It is reported that OpenAI is developing customized AI accelerators with the help of Broadcom, apparently to reduce dependence on Nvidia and lower the cost of its GPT series models.
According to sources cited by the Financial Times, Hock Tan, CEO of Broadcom, revealed during Thursday's earnings conference call that Sam Altman's AI hype factory OpenAI is the mysterious client worth $10 billion.
Although Broadcom has not disclosed the habits of its clients, the company's intellectual property forms the basis for most customized cloud silicon wafers, which is an open secret.
Chen told analysts during Thursday's conference call that Broadcom is currently serving three XPU clients, and a fourth client is also coming soon.
He said, 'Last quarter, one potential customer placed a production order with Broadcom, so we listed them as a qualified customer for XPU. In fact, they have already received over $10 billion in AI rack orders based on our XPU.'. Given this, we now expect a significant improvement in the AI revenue outlook for fiscal year 2026 compared to the previous quarter's expectations. "
For some time now, there have been rumors that OpenAI is developing a chip internally to replace Nvidia and AMD GPUs. Sources told the Financial Times that this chip is expected to debut at some point next year, but it will mainly be used internally and will not be open to external customers.
Whether this means that the chip will be used for training rather than inference, or simply that it will provide support for OpenAI's inference and API servers, rather than accelerator based virtual machines (as Google and AWS have done for their TPU and Trainium accelerators), remains an unresolved question.

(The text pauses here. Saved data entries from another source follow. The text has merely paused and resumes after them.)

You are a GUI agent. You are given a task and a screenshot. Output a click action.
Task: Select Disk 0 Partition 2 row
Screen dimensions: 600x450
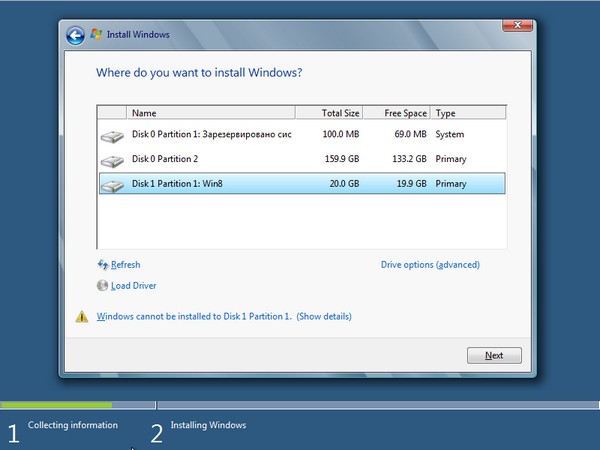click(300, 159)
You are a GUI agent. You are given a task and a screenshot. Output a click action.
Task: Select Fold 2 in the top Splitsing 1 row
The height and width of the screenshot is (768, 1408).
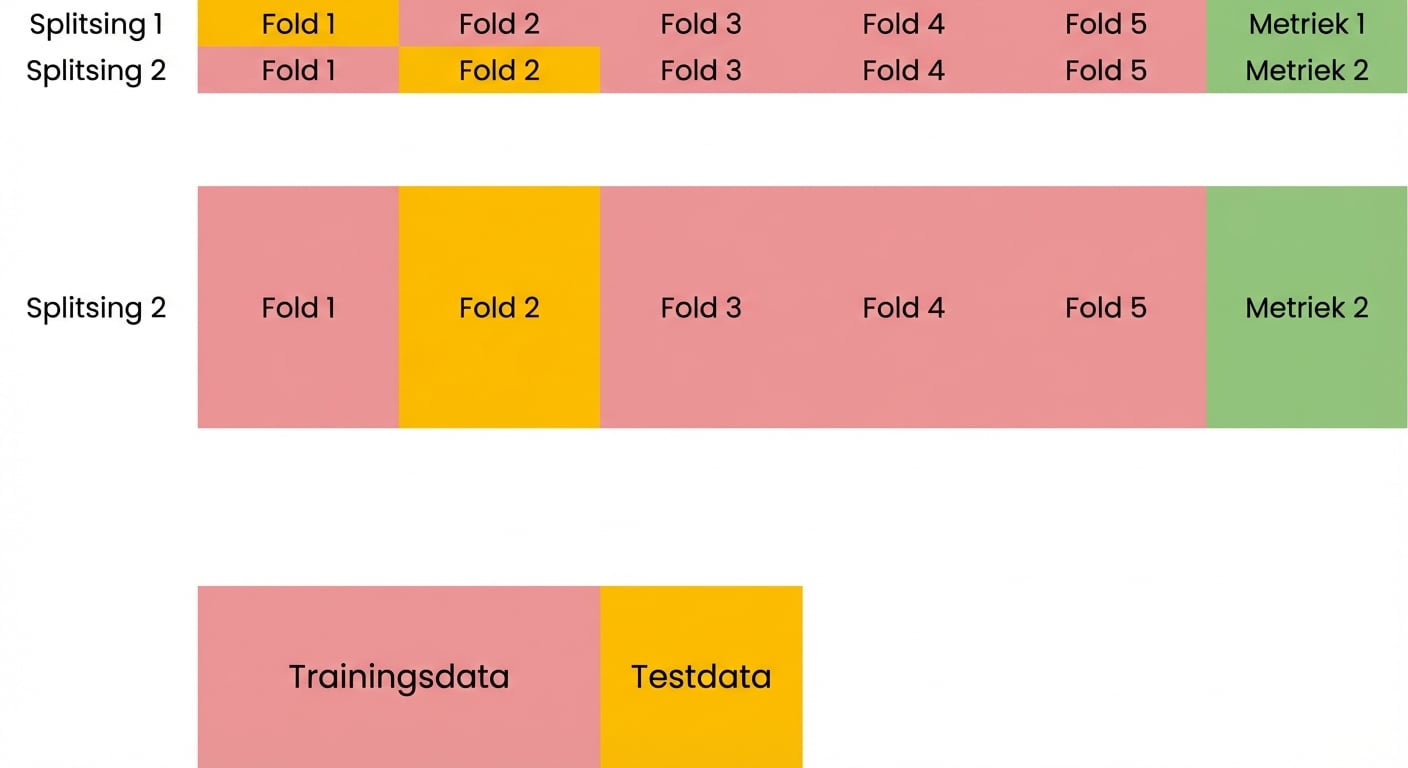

Although we don't know how OpenAI plans to use its first generation silicon wafers, Broadcom's involvement provides some clues to what it will ultimately look like.
Broadcom has produced a series of fundamental technologies required for building large-scale AI computing systems. These technologies cover everything from serializers/deserializers (SerDes) used to move data from one chip to another, network switches and co packaged optical interconnects required to scale from a single chip to thousands of chips, and 3D packaging technologies needed to build multi chip accelerators. If you are interested, we have thoroughly explored each technology here.
OpenAI may combine all of these technologies with Broadcom's 3.5D eXtreme Dimension System in Package technology (3.5D XDSiP), which is likely a candidate technology for the accelerator itself.
Broadcom's largest 3.5D XDSiP design will support one pair of 3D stacks, two I/O, and up to 12 HBM stacks on a single 6000 square millimeter package. The first batch of products is expected to start shipping next year, coinciding with the launch of OpenAI's first chip.
In addition to Broadcom's XDSiP technology, we would not be surprised if OpenAI utilizes Broadcom's Tomahawk 6 series switches and co packaged optical chips to achieve vertical and horizontal network expansion. We have discussed this topic in depth here before. However, Broadcom focuses on Ethernet as the preferred protocol for these two network paradigms, which means they don't have to use Broadcom for everything.
Although Broadcom's 3.5D XDSiP seems to be a possible candidate for OpenAI's first self-developed chip, it is not a complete solution in itself. This AI startup still needs to provide, or at least obtain authorization, a computing architecture equipped with high-performance matrix multiply accumulator (MAC) units (sometimes referred to as MME or Tensor cores).
The computing unit will require some other control logic, ideally some vector units, but for artificial intelligence, the most important thing is a sufficiently powerful matrix unit that can access sufficient high bandwidth memory.
As Broadcom will be responsible for providing almost everything else, OpenAI's chip team can fully focus on optimizing its internal workload computing architecture, making the entire process much less arduous.
That's why cloud providers and hyperscale enterprises tend to obtain a large number of accelerator design authorizations from commercial chip suppliers. Since you can reinvest these resources in your core competencies, there is no need to waste resources doing repetitive work.
Ultraman plans to invest hundreds of billions of dollars (mostly from others) into artificial intelligence infrastructure under his Stargate project, so it is not surprising that Broadcom's new $10 billion client will be OpenAI.
However, this startup is not the only company rumored to be collaborating with Broadcom to develop customized AI accelerators. You may remember that at the end of last year, The Information reported that Apple would become Broadcom's next XPU major customer, and its chip codenamed "Baltra" would be launched in 2026.
Since then, Apple has committed to investing $500 billion and hiring 20000 employees to enhance its domestic manufacturing capabilities. These investments include a manufacturing plant located in Texas that will produce AI accelerated servers based on Apple's self-developed chips.